Source data:
##########

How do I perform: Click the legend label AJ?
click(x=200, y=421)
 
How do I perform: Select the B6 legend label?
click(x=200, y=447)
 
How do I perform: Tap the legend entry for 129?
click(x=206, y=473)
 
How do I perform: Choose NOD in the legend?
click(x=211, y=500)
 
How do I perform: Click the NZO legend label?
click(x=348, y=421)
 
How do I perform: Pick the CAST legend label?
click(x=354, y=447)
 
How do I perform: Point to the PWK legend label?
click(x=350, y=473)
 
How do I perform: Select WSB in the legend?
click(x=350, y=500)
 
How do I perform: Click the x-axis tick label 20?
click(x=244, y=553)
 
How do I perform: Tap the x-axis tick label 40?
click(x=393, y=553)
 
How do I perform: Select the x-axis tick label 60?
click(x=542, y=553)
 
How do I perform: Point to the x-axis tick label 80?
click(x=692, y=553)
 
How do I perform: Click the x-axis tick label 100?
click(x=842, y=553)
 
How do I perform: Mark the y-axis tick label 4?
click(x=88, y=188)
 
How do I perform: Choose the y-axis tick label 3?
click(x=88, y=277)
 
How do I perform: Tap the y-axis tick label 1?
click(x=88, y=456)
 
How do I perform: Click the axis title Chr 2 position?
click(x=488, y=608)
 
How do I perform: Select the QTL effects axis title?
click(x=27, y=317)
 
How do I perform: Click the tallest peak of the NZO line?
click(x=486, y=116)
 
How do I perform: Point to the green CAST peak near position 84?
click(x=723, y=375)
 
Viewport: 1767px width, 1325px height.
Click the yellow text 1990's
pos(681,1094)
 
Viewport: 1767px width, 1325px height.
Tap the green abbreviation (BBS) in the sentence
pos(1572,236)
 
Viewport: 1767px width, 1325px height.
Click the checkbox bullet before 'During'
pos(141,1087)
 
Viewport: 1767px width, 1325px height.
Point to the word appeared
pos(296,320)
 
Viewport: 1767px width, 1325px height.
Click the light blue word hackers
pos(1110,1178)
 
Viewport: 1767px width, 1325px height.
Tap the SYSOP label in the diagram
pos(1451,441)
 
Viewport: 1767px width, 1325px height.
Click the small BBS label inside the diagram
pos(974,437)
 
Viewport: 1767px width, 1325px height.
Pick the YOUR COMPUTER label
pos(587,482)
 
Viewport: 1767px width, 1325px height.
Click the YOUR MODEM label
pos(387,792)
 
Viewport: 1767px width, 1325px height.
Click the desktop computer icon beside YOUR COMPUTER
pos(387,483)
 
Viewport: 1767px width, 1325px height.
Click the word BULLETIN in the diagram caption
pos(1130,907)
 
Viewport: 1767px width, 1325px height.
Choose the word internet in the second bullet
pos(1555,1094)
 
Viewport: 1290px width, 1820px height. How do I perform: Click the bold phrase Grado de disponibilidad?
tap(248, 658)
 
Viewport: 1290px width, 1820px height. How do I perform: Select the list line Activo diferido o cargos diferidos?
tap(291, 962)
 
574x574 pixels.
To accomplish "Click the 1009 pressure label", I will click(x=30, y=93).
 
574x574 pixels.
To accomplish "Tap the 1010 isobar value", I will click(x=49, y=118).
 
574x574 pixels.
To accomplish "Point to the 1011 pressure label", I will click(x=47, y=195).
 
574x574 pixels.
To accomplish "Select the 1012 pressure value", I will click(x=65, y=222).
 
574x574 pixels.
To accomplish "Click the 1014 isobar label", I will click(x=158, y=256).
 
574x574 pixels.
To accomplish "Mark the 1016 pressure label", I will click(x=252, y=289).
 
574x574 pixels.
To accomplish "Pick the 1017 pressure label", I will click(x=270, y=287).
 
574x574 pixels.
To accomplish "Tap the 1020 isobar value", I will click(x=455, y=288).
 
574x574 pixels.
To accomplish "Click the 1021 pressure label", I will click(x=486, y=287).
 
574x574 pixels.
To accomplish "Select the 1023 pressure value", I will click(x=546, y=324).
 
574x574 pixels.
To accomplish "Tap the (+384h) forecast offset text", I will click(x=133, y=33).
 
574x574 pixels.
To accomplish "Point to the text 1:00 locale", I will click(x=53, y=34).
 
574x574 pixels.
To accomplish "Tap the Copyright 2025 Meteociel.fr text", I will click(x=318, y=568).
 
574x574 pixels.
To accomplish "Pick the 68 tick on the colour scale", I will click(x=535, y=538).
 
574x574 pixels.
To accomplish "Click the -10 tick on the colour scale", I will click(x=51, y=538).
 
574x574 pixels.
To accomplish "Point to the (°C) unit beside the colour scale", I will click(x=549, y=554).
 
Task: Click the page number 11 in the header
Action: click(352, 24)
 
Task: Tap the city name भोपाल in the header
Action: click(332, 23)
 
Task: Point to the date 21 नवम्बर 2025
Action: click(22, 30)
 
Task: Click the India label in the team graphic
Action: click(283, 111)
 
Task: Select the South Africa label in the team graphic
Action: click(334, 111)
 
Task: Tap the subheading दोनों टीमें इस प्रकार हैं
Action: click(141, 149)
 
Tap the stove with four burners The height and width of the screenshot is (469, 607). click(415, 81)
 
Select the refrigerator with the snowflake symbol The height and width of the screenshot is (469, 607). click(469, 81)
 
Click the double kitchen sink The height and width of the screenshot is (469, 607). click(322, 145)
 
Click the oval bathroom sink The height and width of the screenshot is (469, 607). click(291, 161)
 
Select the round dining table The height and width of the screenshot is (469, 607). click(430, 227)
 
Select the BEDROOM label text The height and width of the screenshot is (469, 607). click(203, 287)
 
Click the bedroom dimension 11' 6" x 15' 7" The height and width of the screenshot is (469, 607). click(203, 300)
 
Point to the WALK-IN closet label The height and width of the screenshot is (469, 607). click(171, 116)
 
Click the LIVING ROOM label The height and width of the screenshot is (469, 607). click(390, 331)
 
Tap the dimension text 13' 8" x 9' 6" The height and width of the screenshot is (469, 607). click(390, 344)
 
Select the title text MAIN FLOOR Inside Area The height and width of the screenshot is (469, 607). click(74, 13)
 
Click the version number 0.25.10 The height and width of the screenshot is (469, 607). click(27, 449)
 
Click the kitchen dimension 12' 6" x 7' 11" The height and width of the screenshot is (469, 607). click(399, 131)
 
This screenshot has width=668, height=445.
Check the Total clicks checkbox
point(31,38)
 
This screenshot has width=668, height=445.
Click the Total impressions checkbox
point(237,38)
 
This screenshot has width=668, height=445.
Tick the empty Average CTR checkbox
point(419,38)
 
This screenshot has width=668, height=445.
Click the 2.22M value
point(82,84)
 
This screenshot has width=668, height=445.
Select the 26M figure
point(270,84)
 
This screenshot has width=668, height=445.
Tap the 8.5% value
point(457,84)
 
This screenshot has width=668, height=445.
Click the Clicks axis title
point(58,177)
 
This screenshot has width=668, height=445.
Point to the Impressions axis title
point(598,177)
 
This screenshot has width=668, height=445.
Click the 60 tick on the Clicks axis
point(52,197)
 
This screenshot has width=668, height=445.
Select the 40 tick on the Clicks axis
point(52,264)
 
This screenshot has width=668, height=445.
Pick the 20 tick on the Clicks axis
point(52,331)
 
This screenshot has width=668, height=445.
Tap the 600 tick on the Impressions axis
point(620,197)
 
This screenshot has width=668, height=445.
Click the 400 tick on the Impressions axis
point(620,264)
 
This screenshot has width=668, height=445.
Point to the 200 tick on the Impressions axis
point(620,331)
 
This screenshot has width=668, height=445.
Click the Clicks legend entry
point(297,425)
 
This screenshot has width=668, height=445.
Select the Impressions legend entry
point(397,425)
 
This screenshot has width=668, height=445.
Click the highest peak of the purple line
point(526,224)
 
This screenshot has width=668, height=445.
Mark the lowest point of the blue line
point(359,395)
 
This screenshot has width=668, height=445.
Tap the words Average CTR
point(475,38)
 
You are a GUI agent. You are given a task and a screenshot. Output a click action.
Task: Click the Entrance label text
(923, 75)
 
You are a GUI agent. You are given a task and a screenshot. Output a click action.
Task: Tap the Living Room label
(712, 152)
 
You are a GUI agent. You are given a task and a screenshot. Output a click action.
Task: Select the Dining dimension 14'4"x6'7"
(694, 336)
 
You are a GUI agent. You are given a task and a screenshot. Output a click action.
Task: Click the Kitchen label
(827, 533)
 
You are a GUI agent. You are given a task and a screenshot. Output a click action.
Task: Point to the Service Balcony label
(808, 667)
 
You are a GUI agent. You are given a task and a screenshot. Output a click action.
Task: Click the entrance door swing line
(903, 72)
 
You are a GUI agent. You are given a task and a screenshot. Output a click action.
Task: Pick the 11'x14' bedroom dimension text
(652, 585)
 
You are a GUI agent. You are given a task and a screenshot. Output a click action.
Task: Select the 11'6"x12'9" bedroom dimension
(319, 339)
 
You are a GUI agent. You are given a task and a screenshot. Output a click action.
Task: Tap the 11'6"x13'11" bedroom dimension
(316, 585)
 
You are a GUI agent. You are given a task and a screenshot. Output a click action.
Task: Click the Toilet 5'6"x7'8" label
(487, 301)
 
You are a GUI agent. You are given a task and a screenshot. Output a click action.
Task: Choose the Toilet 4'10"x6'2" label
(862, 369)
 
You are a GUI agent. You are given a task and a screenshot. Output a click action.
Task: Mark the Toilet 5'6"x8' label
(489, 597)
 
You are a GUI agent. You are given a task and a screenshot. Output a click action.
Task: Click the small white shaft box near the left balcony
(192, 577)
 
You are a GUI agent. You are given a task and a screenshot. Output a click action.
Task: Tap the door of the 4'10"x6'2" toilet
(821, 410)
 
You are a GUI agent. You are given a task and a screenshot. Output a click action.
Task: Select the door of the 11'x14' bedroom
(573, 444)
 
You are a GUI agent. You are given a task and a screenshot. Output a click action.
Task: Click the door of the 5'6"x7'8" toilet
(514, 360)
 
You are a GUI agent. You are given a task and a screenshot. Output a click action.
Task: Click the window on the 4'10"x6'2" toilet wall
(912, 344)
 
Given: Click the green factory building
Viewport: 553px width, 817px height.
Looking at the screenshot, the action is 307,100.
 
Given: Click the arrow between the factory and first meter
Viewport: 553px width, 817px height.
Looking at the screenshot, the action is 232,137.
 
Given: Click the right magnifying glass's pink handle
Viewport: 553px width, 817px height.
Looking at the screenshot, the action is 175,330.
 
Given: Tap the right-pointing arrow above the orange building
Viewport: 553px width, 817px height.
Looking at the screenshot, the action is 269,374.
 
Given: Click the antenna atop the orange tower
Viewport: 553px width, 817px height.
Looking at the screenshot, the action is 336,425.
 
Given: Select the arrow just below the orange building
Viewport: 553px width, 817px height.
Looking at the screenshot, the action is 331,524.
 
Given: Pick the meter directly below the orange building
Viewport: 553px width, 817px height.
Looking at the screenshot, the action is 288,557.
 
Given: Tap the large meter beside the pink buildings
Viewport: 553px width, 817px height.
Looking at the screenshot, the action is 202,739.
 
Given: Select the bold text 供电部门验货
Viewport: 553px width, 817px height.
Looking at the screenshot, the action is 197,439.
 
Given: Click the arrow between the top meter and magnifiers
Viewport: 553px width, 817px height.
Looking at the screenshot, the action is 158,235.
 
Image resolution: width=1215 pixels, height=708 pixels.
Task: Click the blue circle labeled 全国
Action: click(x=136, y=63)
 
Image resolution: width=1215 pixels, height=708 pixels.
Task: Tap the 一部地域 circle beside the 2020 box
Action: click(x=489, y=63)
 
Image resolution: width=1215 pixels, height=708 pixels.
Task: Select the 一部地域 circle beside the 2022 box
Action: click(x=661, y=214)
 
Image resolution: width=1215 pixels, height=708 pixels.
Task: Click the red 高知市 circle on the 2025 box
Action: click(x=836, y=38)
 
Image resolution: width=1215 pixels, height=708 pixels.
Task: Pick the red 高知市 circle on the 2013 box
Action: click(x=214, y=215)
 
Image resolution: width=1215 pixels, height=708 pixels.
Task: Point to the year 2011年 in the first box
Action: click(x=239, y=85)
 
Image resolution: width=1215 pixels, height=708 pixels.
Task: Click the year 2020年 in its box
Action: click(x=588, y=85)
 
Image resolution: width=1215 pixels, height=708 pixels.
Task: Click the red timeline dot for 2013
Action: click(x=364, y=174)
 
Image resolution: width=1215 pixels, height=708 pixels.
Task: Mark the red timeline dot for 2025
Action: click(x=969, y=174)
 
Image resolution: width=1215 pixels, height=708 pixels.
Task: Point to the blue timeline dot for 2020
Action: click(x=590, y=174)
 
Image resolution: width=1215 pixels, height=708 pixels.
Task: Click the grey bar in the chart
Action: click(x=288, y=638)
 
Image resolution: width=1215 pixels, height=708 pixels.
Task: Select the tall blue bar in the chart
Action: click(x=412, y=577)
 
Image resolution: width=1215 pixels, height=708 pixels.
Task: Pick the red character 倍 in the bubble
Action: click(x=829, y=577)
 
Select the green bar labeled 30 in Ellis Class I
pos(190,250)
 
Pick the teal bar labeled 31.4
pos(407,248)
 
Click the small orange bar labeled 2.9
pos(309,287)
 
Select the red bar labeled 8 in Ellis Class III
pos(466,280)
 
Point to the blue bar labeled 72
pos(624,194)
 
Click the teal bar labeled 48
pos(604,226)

##########

What to produce →
Output the lines from the one containing "How do I perform: Point to the PWK" to the one containing "click(x=842, y=553)", both included, without any changes.

Finished answer →
How do I perform: Point to the PWK legend label?
click(x=350, y=473)
 
How do I perform: Select WSB in the legend?
click(x=350, y=500)
 
How do I perform: Click the x-axis tick label 20?
click(x=244, y=553)
 
How do I perform: Tap the x-axis tick label 40?
click(x=393, y=553)
 
How do I perform: Select the x-axis tick label 60?
click(x=542, y=553)
 
How do I perform: Point to the x-axis tick label 80?
click(x=692, y=553)
 
How do I perform: Click the x-axis tick label 100?
click(x=842, y=553)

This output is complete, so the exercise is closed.